A couple of years ago, it seemed like the Adirondack Scenic Railroad would chug along forever, with hobbyists and boosters working slowly and steadily to expand the line that now operates between Lake Placid and Saranac Lake.
But then a group called ARTA – the Adirondack Recreational Trail Advocates — jumped in and changed the narrative. In short order, they signed up thousands of people who say the corridor from Remsen to Lake Placid should be remade as a multi-use trail.
They cobbled together a unique coalition of greenies, snowmobilers, bicycle enthusiasts and anti-pork advocates (who think government subsidies for the train are a waste) and started making noise.
The response from train advocates and some state officials was blunt: This has already been decided. It's a railroad line and will always be a railroad line. End of conversation.
That view was echoed recently by the North Country Regional Economic Development Council, which concluded in its latest report that funding for rail infrastructure — including the Adirondack tourist train — is a priority.
But it's clear that ARTA struck a nerve. In recent months, town governments along the corridor — most recently Tupper Lake last night – have passed resolutions urging New York to reopen the unit management plan that governs use of the track.

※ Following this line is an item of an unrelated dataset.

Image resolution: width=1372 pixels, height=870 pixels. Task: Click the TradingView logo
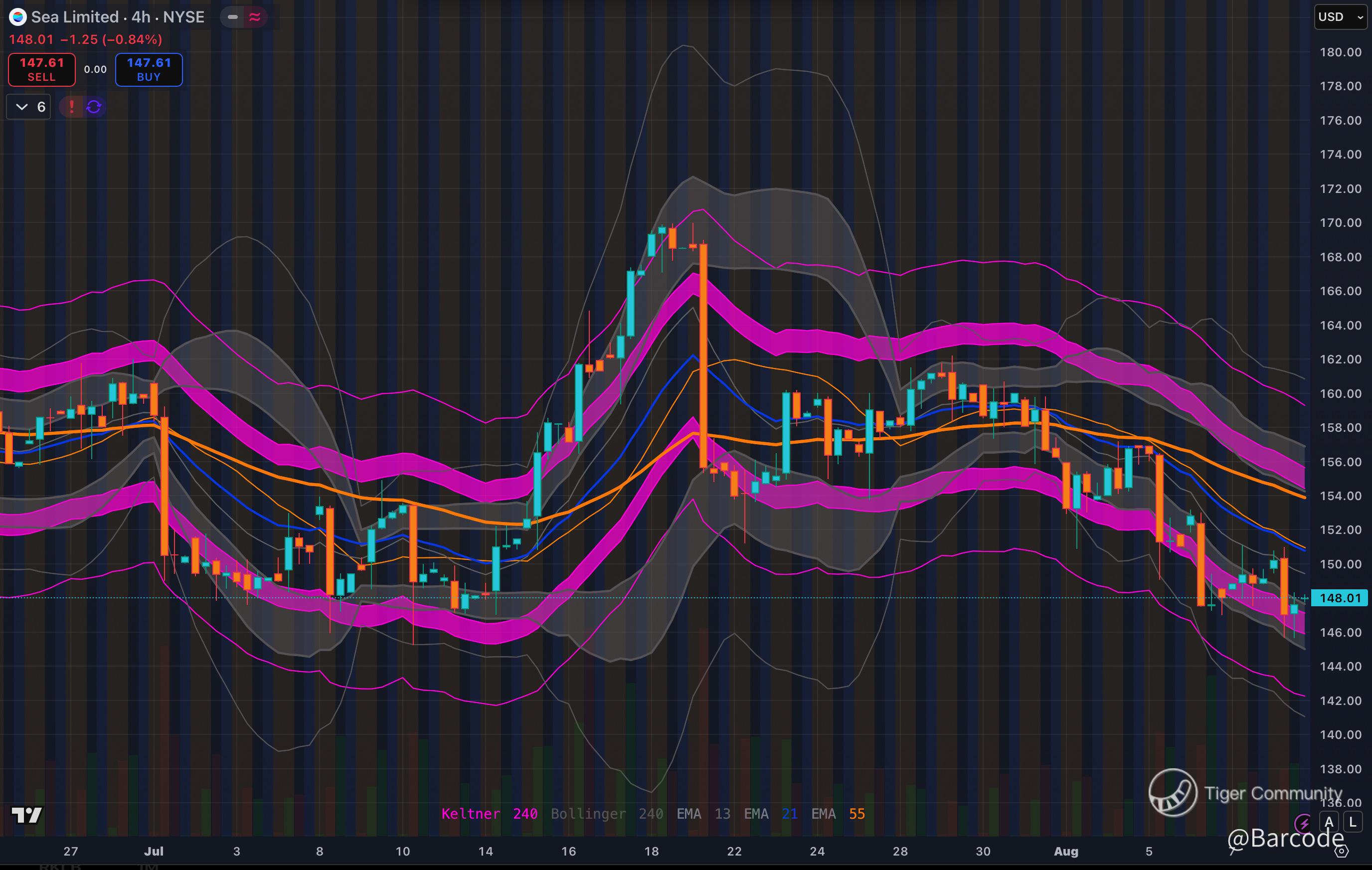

Saranac Lake, Lake Placid, Tupper Lake and North Elba have all endorsed a fresh look at the future of the corridor. Some local officials have gone further, deriding the track as a boondoggle and calling for it to be torn up.

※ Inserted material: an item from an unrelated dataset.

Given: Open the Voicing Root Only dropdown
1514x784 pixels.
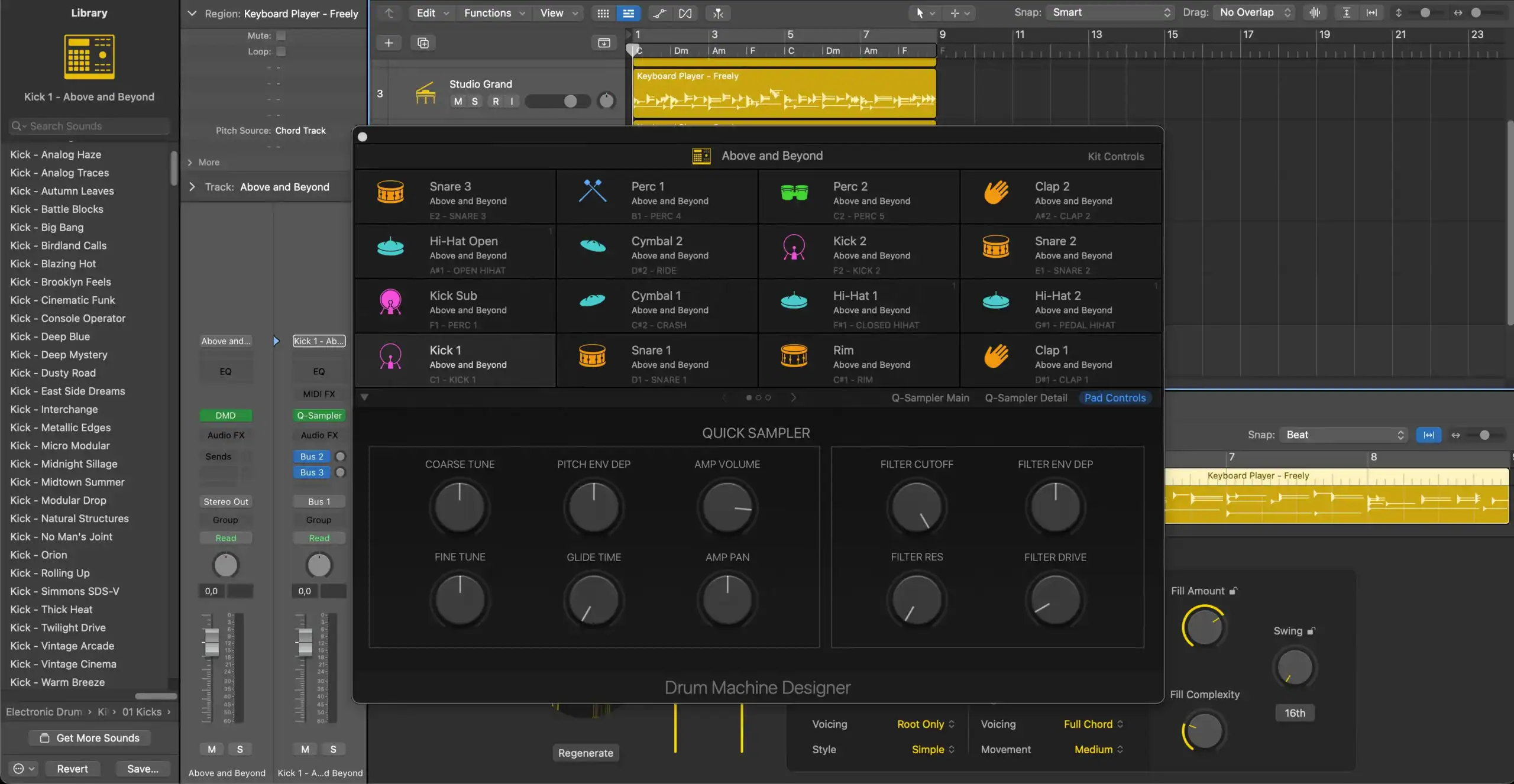Looking at the screenshot, I should 924,724.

Tupper Lake has been the focal point of resistance to that notion, with the "Next Stop Tupper Lake" group — including some town board members — fighting passionately to keep the train, well, on track.

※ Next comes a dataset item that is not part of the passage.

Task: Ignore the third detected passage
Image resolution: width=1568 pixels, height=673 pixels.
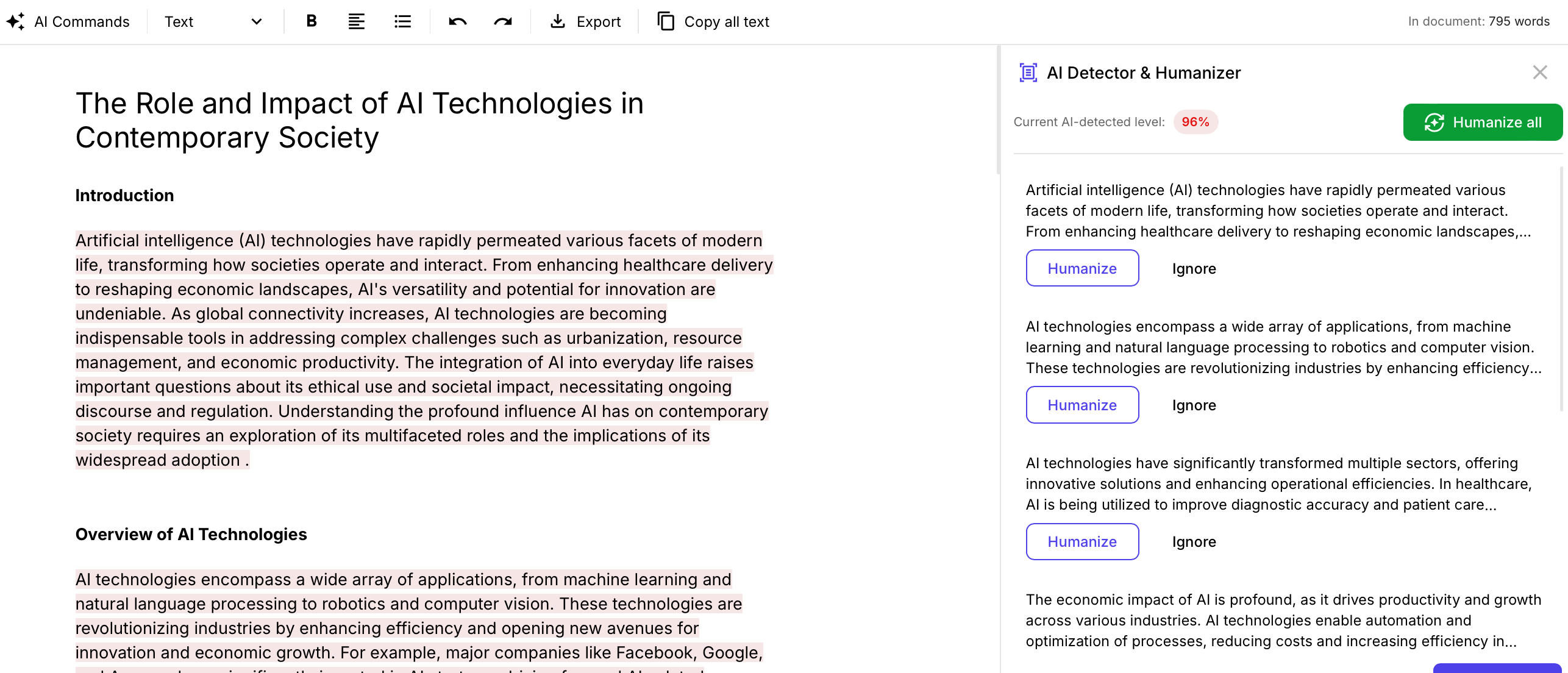Action: click(x=1194, y=542)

So last night's 3-to-2 vote was a stunner. Town supervisor Roger Amell, in an interview with NCPR, said that he personally prefers that the track be removed in the Tri-Lakes region.
"To keep the snowmobilers, that's a key thing for Tupper Lake," he said. "Unless you have plenty of snow, you can't use the tracks. You have to have at least 18 inches of snow for the tracks [to be covered]."
Train boosters are working to recapture momentum. They plan to hold a trip for local media and officials later this month to highlight the corridor's value as a tourist line, calling it "a celebration of the rails."
That's good outreach, but my sense is that the time has come when railroad boosters will have to engage the debate more broadly, making a better argument for how the train can become a real and sustainable tourism asset.
Big enough, that is, to offset the downsides of a corridor that goes unused most of the year over most of its length.
When it was just ARTA calling for a new direction for the line, train buffs and members of the Regional Economic Development Council could make a reasonable claim that a fresh conversation wasn't warranted.
But now that local government leaders have embraced the debate, it's probably time for everyone — including New York state — to come to the table.